▶ [EXCERTO DO TEXTO]:
□ □ □ □ □ □ □

É tempo de celebrar. Entre caretos, senhorinhas, marafonas e diabos, o País e o mundo fazem-se ao Entrudo. Nesta festa comunitária vamos de Lazarim até Podence, que detém o título de Património da Humanidade, e paramos em Vila Boa de Ousilhão. Durante quatro dias, entre 1 e 4 de março, nestas aldeias repetem-se gritos, saltos e chocalhadas, num ritual antigo e mordaz. Assim é a folia rustica de Trás-os-Montes e Alto Douro.
Seguimos até à vila serrana de Lazarim, nas imediações de Lamego, para ver o trabalho minucioso de artesãos locais. Todos os anos, as figuras grotescas com chifres afiados, orelhas bicudas e pequenas barbichas, feitas de madeira, talhadas à mão e despidas de cor, saem à rua. Vestem fatos feitos de materiais da terra, tais como palha, barbas de milho, ramos ou trapos, acrescentando adereços igualmente campestres. A aldeia enche-se de atividades com encontro de artesãos (sáb, 15h), desfile (dom, 15h) e raid fotográfico (seg, 9h).

□ □ □ □ □ □ □

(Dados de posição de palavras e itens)
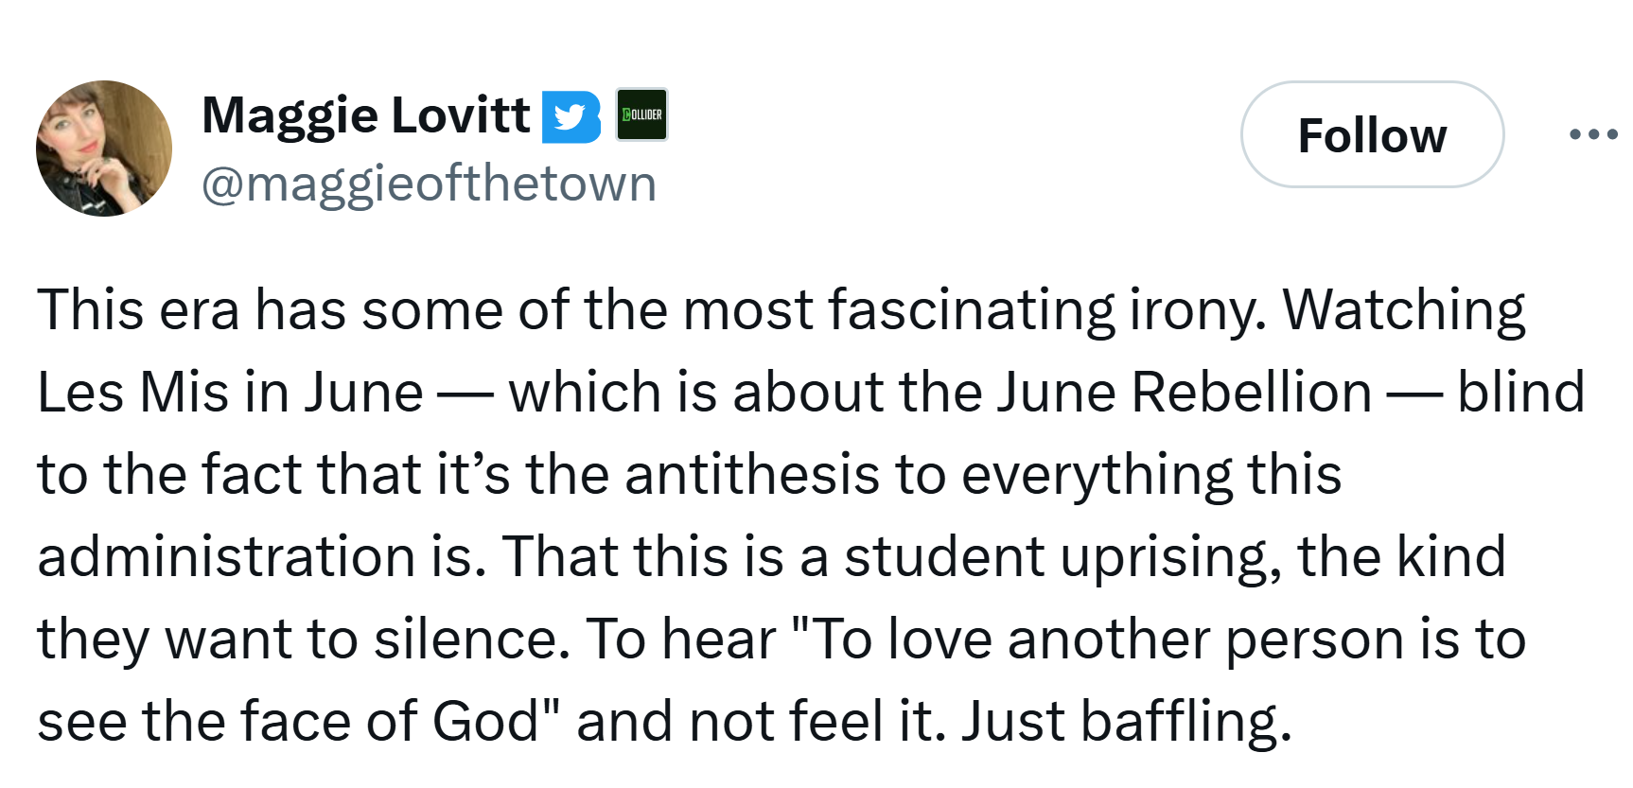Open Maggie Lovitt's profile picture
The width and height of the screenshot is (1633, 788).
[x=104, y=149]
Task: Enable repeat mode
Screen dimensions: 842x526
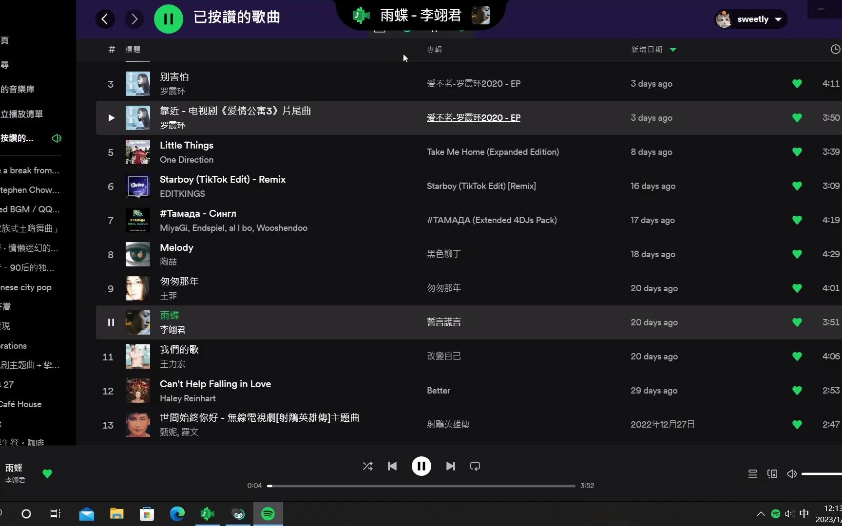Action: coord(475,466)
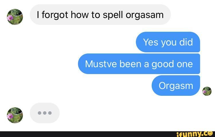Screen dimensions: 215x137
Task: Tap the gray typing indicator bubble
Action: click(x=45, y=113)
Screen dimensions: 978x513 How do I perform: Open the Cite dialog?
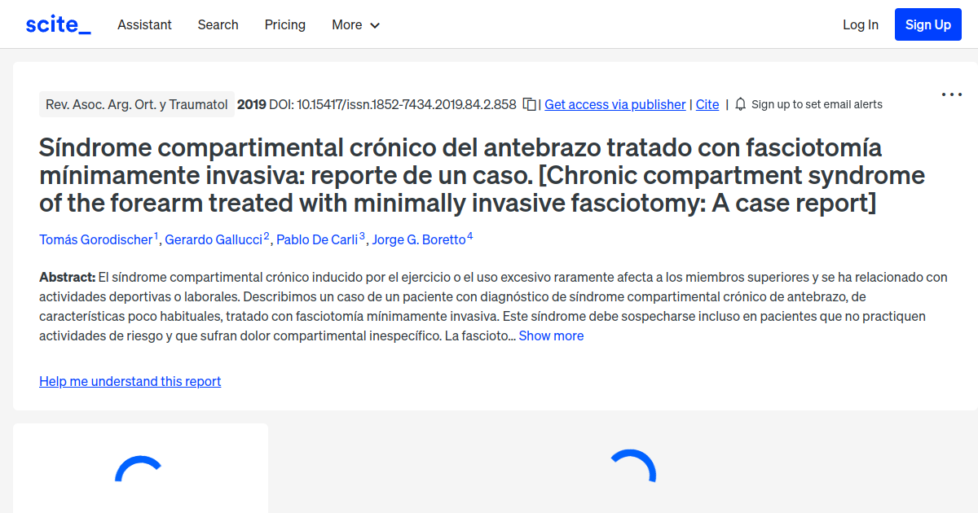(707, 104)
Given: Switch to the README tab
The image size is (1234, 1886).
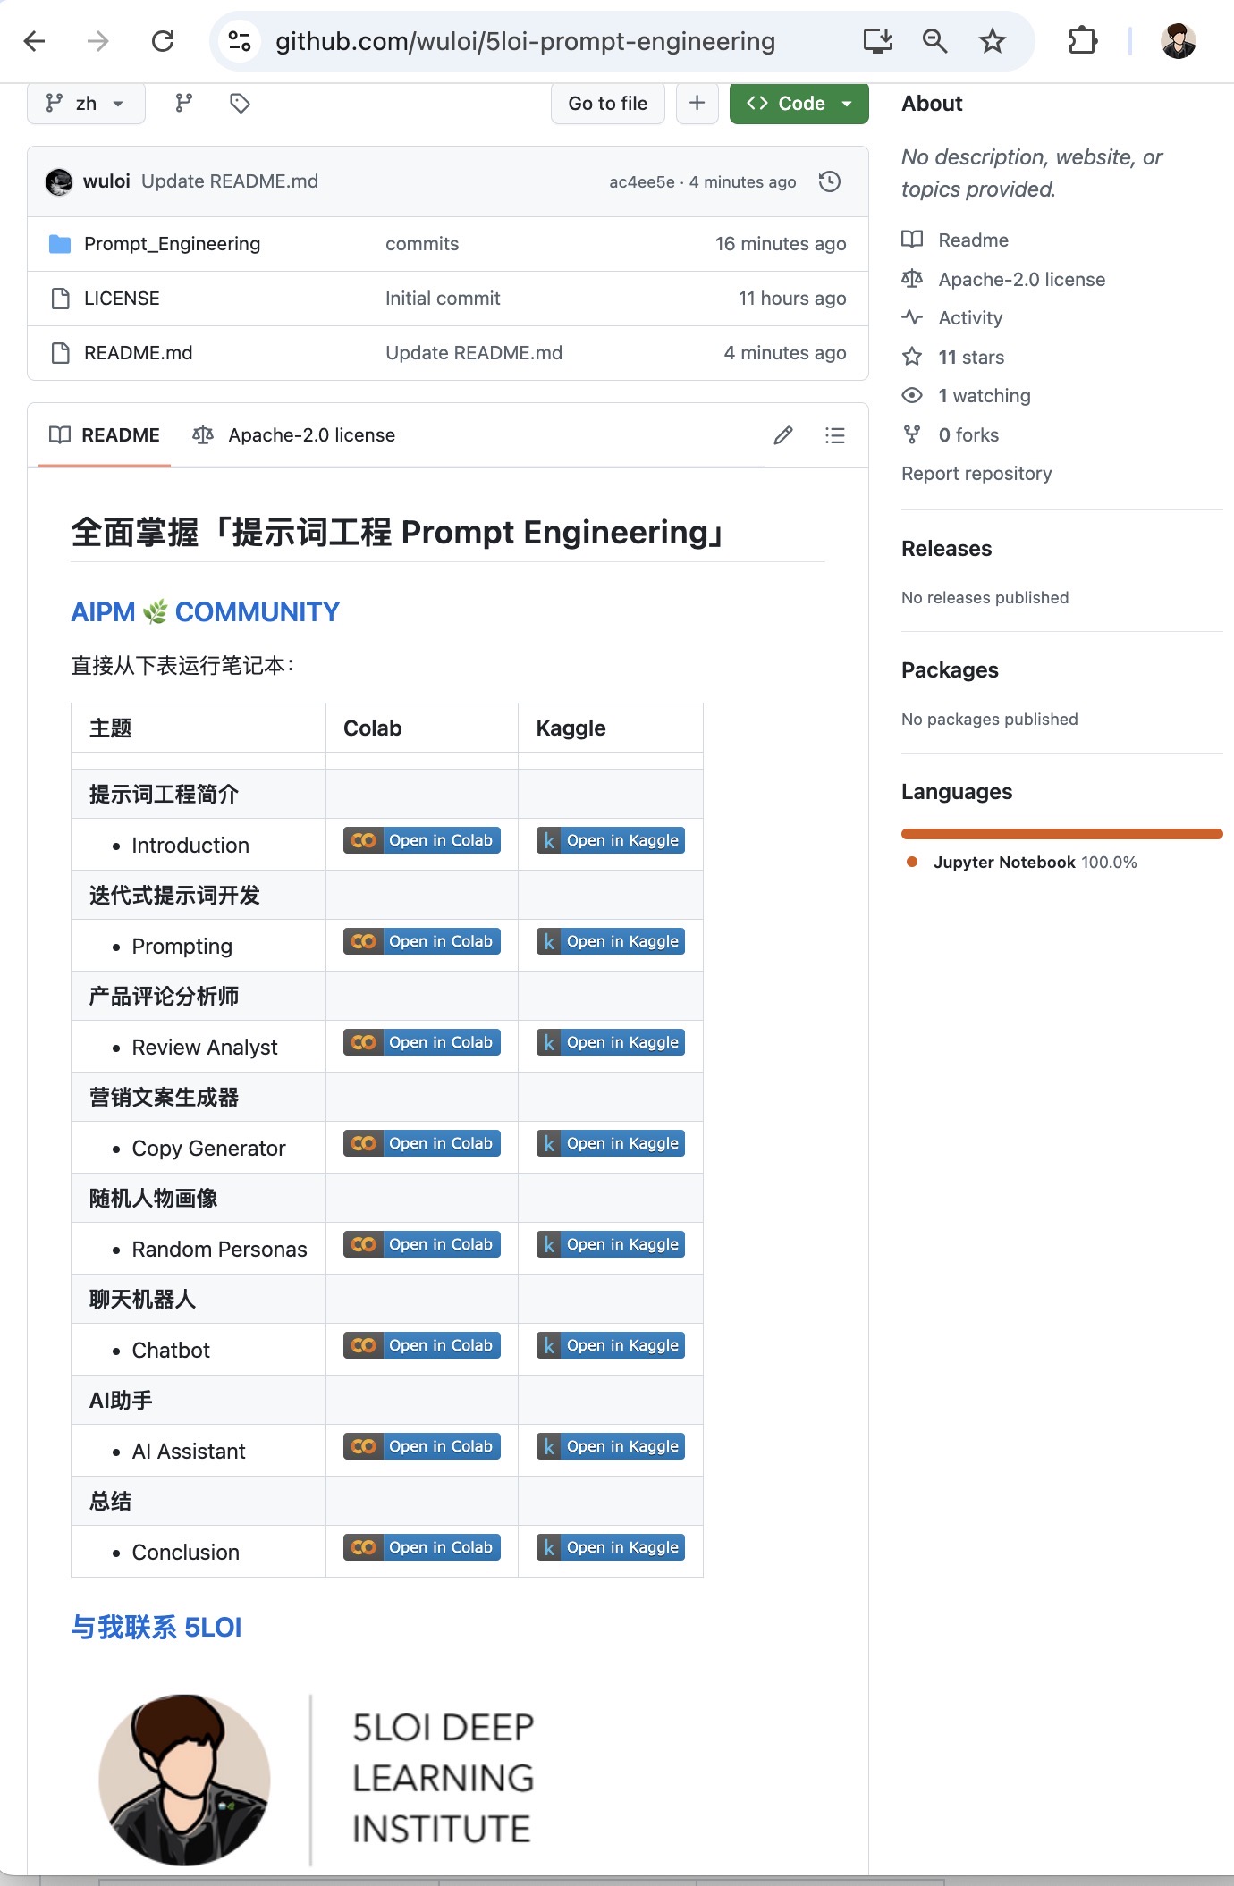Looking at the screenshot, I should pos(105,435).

□ □ □ □ □ □ □

▶ [TAREFA PROPOSTA]:
Prossegue o texto sobre o Entrudo transmontano a partir da última frase apresentada. As entradas não desempenham qualquer papel no que aqui se pede.

▶ [RESPOSTA À TAREFA]:
A festa grande ocorre na tarde de Terça-feira gorda (15h), com a aldeia a “transbordar” pelas costuras. Há senhorinhas, de traje feminino, a desfilar e caretos a correr, soltando berros, misturando-se com a multidão e ensaiando poses para os fotógrafos.
Entre risos e sustos, o cortejo segue ao som de bombos até à “batalha dos testamentos”, associada à rivalidade entre sexos, que envolve as raparigas solteiras (comadres) e os rapazes (compadres). Escrita em segredo, a lengalenga, em tom satírico, de uns e de outros, não poupa nas críticas. A despedida faz-se à mesa, no final da tarde, com oferta às visitas de caldo de farinha e feijoada, pão regional e vinho tinto.
Mural do Papa Francisco
Na verdade, as máscaras não variam por aí além de um ano para o outro, as tropelias andam também em redor do mesmo. Mas o lugar, o ambiente e a participação fazem toda a diferença em Podence, que viu o Entrudo ser reconhecido pela UNESCO como Património Imaterial da Humanidade, em 2019.
Nesta aldeia, junto a Macedo de Cavaleiros, os caretos vestem fatos de lã com franjas amarelas, vermelhas e verdes, cobrem o rosto com a máscara de latão ou de couro, de nariz pontiagudo e com uma cruz pintada na testa.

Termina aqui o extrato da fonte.